Chair de Paul Hastings Paris

Néanmoins, ce père de quatre enfants, âgés de 11 à 22 ans, reconnaît que l’équilibre familial a toute son importance dans la réussite professionnelle. Ces moments de respiration ? Les vacances au ski en famille à Val-d’Isère, le char à voile sur les plages du nord de la France, et plus quotidiennement, la musique. Particulièrement la deep house, le funk, mais aussi la musique classique en souvenir notamment de ses années d’apprentissage du violon.

En 2001, le cabinet Moquet Borde & Associés intègre la firme internationale Paul Hastings. La conviction profonde d’Olivier Deren que Dominique Borde sait être à l’écoute du marché s’avère exacte. Et l’avocat de l’année ne regrette pas son choix de ne pas être parti créer sa propre structure ou rejoindre de façon isolée un cabinet anglo-saxon comme nombre de ses confrères le font à cette époque. Il ne manque plus à Olivier Deren que d’étoffer l’équipe avec des professionnels de qualité et de la même génération. Il faudra attendre 2011, et les arrivées de Pascal de Moidrey, d’Alexis Terray et d’Edith Boucaya en provenance du cabinet Hogan Lovells, de Guillaume Kellner, d’Etienne Mathey et de Nicolas Faguer de Proskauer Rose, ainsi que, plus récemment, de Lionel Spizzichino du cabinet Weil Gotshal & Manges et d’Olivier Vermeulen de King & Wood Mallesons. «Le métier est dur, l’environnement est de plus en plus concurrentiel, surtout en private equity.
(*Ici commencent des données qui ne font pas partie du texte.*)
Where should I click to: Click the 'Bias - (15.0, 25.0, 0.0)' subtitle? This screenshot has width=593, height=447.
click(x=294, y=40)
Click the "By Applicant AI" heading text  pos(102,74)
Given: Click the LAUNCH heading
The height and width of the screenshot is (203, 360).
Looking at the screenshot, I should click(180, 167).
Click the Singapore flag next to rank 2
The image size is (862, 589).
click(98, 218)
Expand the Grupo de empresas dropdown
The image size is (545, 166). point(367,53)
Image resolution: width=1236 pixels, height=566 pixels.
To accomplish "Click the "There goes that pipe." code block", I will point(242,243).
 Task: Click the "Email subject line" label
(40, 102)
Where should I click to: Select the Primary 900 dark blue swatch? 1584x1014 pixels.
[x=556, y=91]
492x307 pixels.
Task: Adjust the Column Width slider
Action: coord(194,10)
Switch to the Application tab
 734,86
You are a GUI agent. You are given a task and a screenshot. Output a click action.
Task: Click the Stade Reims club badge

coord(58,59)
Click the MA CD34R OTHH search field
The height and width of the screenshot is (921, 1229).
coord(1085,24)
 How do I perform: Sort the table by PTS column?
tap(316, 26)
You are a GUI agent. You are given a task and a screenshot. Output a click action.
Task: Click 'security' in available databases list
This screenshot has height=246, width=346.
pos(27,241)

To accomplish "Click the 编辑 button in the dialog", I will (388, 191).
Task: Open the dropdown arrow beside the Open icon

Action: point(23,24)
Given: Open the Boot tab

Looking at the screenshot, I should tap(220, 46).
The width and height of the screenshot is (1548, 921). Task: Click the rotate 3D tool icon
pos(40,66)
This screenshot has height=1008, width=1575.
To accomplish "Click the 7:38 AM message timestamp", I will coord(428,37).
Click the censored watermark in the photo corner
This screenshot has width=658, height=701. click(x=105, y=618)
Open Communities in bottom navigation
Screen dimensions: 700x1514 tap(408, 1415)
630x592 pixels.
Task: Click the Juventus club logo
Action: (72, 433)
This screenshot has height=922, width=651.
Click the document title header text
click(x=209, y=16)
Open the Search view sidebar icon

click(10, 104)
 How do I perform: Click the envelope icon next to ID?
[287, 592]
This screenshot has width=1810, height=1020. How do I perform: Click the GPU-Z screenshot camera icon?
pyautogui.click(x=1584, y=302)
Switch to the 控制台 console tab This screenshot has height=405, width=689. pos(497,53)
Dans ce contexte, le respect des valeurs humaines, notamment au sein de ses propres équipes et au sein de son cabinet, est fondamental», insiste Olivier Deren. En 2012, Dominique Borde lui confie la responsabilité managériale de Paul Hastings. La transition se fait en douceur, avec succès. Et la fidélité paie. L’engagement aussi. Car au-delà de sa réussite personnelle, Olivier Deren veut continuer à faire rayonner Paul Hastings sur la place de Paris. Réussir pour soi-même est une grande satisfaction, mais réussir avec et pour les autres en est une plus grande encore. Ainsi pourrait se résumer la philosophie de cet avocat reconnu et apprécié par ses pairs.